Exercise task: Reproduce the passage of the SparkLauncher post starting at "export HADOOP_USER_NAME=hive worked." and ending at "of new SparkLancher()".

Article:
==*==

Trying to run spark job with masterURL=yarn-client
. Using SparkLauncher 2.10. The java code is wrapped in nifi processor. Nifi is currently running as root. When I do yarn application -list, I see the spark job started with USER = root
. I want to run it with USER = hive
.
Following is my SparkLauncher code.
Process spark = new SparkLauncher()
.setSparkHome(cp.fetchProperty(GlobalConstant.spark_submit_work_dir).toString())
.setAppResource(cp.fetchProperty(GlobalConstant.spark_app_resource))
.setMainClass(cp.fetchProperty(GlobalConstant.spark_main_class))
.addAppArgs(ps.getName())
// .setConf(SparkLauncher.DRIVER_EXTRA_JAVA_OPTIONS,"-Duser.name=hive")
.setConf(SparkLauncher.DRIVER_EXTRA_JAVA_OPTIONS, "-Dlog4j.configuration=file:///opt/eim/log4j_submitgnrfromhdfs.properties")
.setVerbose(true)
.launch();
Do I need to pass user as driver extra options? Environment is non-kerberos. Read somewhere that I need to pass user name as driver extra java option. Cannot find that post now!!
export HADOOP_USER_NAME=hive worked. SparkLauncher has overload to accept Map of environment variables. As for spark.yarn.principle, the environment is non-kerberos. As per my reading yarn.principle works only with kerboros. Did the following
Process spark = new SparkLauncher(getEnvironmentVar(ps.getRunAs()))
.setSparkHome(cp.fetchProperty(GlobalConstant.spark_submit_work_dir).toString())
.setAppResource(cp.fetchProperty(GlobalConstant.spark_app_resource))
.setMainClass(cp.fetchProperty(GlobalConstant.spark_main_class))
.addAppArgs(ps.getName())
// .setConf(SparkLauncher.DRIVER_EXTRA_JAVA_OPTIONS,"-Duser.name=hive")
.setConf(SparkLauncher.DRIVER_EXTRA_JAVA_OPTIONS, "-Dlog4j.configuration=file:///opt/eim/log4j_submitgnrfromhdfs.properties")
.setVerbose(true)
.launch();
Instead of new SparkLancher()
used SparkLauncher(java.util.Map<String,String> env).
Added or replacedHADOOP_USER_NAME=hive.
Checked yarn application -list
launches as intended withUSER=hive.

==*==

Click-target data:
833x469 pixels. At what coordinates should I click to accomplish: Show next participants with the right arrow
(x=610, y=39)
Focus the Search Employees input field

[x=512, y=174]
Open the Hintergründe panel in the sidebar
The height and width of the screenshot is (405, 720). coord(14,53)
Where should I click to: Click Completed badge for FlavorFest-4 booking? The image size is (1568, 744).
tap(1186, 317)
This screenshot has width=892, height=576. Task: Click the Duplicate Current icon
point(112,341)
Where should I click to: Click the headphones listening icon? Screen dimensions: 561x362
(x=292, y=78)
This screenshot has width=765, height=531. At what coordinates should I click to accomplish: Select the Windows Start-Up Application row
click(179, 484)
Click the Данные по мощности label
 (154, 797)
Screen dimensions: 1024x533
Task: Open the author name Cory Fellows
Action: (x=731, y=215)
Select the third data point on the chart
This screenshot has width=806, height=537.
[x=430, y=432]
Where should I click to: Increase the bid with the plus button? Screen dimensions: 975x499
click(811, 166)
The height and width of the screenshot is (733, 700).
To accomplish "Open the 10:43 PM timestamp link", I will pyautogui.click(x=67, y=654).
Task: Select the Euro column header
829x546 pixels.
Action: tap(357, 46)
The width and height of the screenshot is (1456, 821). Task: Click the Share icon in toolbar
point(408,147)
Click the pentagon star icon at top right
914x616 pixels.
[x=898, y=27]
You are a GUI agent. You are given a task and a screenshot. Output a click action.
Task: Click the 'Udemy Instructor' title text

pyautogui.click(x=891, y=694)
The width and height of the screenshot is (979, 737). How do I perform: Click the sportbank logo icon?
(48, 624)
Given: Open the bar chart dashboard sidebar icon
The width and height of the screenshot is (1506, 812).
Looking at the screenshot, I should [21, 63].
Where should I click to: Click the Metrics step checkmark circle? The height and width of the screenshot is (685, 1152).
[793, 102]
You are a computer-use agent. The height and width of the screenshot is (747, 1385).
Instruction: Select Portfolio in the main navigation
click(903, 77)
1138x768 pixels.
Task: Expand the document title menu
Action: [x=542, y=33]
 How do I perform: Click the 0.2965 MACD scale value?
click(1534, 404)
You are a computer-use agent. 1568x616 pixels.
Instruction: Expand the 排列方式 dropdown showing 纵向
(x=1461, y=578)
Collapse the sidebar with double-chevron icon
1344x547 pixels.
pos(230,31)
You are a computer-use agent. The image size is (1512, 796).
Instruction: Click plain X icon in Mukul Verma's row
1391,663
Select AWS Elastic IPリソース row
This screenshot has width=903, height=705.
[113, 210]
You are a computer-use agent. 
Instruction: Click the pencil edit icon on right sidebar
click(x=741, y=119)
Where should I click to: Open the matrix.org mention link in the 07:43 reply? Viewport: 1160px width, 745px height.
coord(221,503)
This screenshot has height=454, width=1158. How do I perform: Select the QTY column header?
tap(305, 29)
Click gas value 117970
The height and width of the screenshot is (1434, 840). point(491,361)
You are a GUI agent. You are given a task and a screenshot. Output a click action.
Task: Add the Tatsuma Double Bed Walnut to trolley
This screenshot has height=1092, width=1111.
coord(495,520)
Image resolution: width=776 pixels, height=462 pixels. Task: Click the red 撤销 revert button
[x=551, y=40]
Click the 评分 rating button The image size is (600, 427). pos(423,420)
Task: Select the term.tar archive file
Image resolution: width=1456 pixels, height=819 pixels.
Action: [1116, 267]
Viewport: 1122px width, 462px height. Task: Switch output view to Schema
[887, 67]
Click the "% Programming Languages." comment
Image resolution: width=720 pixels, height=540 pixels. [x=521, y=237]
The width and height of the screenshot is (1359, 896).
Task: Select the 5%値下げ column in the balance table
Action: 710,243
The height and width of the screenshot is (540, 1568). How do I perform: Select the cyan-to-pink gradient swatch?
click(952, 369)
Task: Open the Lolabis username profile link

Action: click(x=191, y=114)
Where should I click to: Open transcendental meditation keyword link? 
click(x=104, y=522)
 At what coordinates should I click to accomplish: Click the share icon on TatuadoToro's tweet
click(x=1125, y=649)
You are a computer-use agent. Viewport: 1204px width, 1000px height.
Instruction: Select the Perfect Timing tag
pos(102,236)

==*==

Correct result:
export HADOOP_USER_NAME=hive worked. SparkLauncher has overload to accept Map of environment variables. As for spark.yarn.principle, the environment is non-kerberos. As per my reading yarn.principle works only with kerboros. Did the following
Process spark = new SparkLauncher(getEnvironmentVar(ps.getRunAs()))
.setSparkHome(cp.fetchProperty(GlobalConstant.spark_submit_work_dir).toString())
.setAppResource(cp.fetchProperty(GlobalConstant.spark_app_resource))
.setMainClass(cp.fetchProperty(GlobalConstant.spark_main_class))
.addAppArgs(ps.getName())
// .setConf(SparkLauncher.DRIVER_EXTRA_JAVA_OPTIONS,"-Duser.name=hive")
.setConf(SparkLauncher.DRIVER_EXTRA_JAVA_OPTIONS, "-Dlog4j.configuration=file:///opt/eim/log4j_submitgnrfromhdfs.properties")
.setVerbose(true)
.launch();
Instead of new SparkLancher()